DATA IN THIS EXERCISE:
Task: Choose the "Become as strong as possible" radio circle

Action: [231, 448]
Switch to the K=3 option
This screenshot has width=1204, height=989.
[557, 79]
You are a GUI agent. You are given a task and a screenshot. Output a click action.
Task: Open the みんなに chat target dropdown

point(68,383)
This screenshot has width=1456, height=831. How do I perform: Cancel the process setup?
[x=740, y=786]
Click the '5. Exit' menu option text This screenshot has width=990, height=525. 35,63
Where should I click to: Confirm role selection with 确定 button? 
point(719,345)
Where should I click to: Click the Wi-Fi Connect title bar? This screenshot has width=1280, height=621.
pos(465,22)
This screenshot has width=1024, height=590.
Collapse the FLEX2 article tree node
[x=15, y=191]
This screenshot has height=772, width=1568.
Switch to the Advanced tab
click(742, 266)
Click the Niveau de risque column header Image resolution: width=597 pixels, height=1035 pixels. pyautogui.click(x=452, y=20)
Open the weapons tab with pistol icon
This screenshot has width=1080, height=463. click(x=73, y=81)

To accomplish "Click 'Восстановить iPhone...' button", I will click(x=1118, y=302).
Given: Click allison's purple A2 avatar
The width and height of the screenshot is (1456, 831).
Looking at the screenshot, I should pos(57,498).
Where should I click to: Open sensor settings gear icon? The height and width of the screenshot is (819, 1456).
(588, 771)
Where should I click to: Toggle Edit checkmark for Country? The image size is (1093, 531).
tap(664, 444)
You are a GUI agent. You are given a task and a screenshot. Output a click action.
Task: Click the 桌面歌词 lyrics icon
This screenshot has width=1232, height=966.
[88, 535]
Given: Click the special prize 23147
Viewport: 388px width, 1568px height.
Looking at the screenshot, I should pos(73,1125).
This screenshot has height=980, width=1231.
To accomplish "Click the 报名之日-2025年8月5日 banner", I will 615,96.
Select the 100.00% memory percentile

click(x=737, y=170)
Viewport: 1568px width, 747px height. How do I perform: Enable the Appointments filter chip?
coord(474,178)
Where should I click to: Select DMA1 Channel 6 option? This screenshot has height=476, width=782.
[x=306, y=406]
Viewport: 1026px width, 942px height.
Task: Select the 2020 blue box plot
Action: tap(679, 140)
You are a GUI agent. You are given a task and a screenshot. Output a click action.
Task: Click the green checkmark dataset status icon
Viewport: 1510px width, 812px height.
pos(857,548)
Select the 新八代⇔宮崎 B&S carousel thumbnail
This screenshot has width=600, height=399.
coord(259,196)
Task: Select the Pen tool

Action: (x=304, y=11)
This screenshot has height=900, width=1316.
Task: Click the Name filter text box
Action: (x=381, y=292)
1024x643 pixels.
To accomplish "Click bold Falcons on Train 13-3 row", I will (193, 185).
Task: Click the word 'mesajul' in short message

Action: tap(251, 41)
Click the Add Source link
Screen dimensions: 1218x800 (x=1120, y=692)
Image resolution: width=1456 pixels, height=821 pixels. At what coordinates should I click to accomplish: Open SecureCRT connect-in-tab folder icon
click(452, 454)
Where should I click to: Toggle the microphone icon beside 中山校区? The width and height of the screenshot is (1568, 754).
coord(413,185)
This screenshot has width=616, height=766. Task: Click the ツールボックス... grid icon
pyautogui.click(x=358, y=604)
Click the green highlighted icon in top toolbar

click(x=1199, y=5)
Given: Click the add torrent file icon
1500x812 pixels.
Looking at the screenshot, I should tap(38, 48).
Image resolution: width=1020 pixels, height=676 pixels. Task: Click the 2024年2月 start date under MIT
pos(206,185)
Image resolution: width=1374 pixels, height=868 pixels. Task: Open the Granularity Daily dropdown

WORK TO BE COMPLETED: Edit the listing above so that every instance of "Where should I click to" becomes "Where do I click to", leaving all other text unchanged.

EXPECTED ANSWER:
Task: Choose the "Become as strong as possible" radio circle

Action: [231, 448]
Switch to the K=3 option
This screenshot has width=1204, height=989.
[557, 79]
You are a GUI agent. You are given a task and a screenshot. Output a click action.
Task: Open the みんなに chat target dropdown

point(68,383)
This screenshot has width=1456, height=831. How do I perform: Cancel the process setup?
[x=740, y=786]
Click the '5. Exit' menu option text This screenshot has width=990, height=525. 35,63
Where do I click to: Confirm role selection with 确定 button? 
point(719,345)
Where do I click to: Click the Wi-Fi Connect title bar? This screenshot has width=1280, height=621.
pos(465,22)
This screenshot has width=1024, height=590.
Collapse the FLEX2 article tree node
[x=15, y=191]
This screenshot has height=772, width=1568.
Switch to the Advanced tab
click(742, 266)
Click the Niveau de risque column header Image resolution: width=597 pixels, height=1035 pixels. pyautogui.click(x=452, y=20)
Open the weapons tab with pistol icon
This screenshot has width=1080, height=463. click(x=73, y=81)

To accomplish "Click 'Восстановить iPhone...' button", I will click(x=1118, y=302).
Given: Click allison's purple A2 avatar
The width and height of the screenshot is (1456, 831).
Looking at the screenshot, I should pos(57,498).
Where do I click to: Open sensor settings gear icon? The height and width of the screenshot is (819, 1456).
(588, 771)
Where do I click to: Toggle Edit checkmark for Country? The image size is (1093, 531).
tap(664, 444)
You are a GUI agent. You are given a task and a screenshot. Output a click action.
Task: Click the 桌面歌词 lyrics icon
This screenshot has width=1232, height=966.
[88, 535]
Given: Click the special prize 23147
Viewport: 388px width, 1568px height.
Looking at the screenshot, I should pos(73,1125).
This screenshot has height=980, width=1231.
To accomplish "Click the 报名之日-2025年8月5日 banner", I will 615,96.
Select the 100.00% memory percentile

click(x=737, y=170)
Viewport: 1568px width, 747px height. How do I perform: Enable the Appointments filter chip?
coord(474,178)
Where do I click to: Select DMA1 Channel 6 option? This screenshot has height=476, width=782.
[x=306, y=406]
Viewport: 1026px width, 942px height.
Task: Select the 2020 blue box plot
Action: tap(679, 140)
You are a GUI agent. You are given a task and a screenshot. Output a click action.
Task: Click the green checkmark dataset status icon
Viewport: 1510px width, 812px height.
pos(857,548)
Select the 新八代⇔宮崎 B&S carousel thumbnail
This screenshot has width=600, height=399.
coord(259,196)
Task: Select the Pen tool

Action: (x=304, y=11)
This screenshot has height=900, width=1316.
Task: Click the Name filter text box
Action: (x=381, y=292)
1024x643 pixels.
To accomplish "Click bold Falcons on Train 13-3 row", I will (193, 185).
Task: Click the word 'mesajul' in short message

Action: tap(251, 41)
Click the Add Source link
Screen dimensions: 1218x800 (x=1120, y=692)
Image resolution: width=1456 pixels, height=821 pixels. At what coordinates should I click to accomplish: Open SecureCRT connect-in-tab folder icon
click(452, 454)
Where do I click to: Toggle the microphone icon beside 中山校区? The width and height of the screenshot is (1568, 754).
coord(413,185)
This screenshot has width=616, height=766. Task: Click the ツールボックス... grid icon
pyautogui.click(x=358, y=604)
Click the green highlighted icon in top toolbar

click(x=1199, y=5)
Given: Click the add torrent file icon
1500x812 pixels.
Looking at the screenshot, I should tap(38, 48).
Image resolution: width=1020 pixels, height=676 pixels. Task: Click the 2024年2月 start date under MIT
pos(206,185)
Image resolution: width=1374 pixels, height=868 pixels. Task: Open the Granularity Daily dropdown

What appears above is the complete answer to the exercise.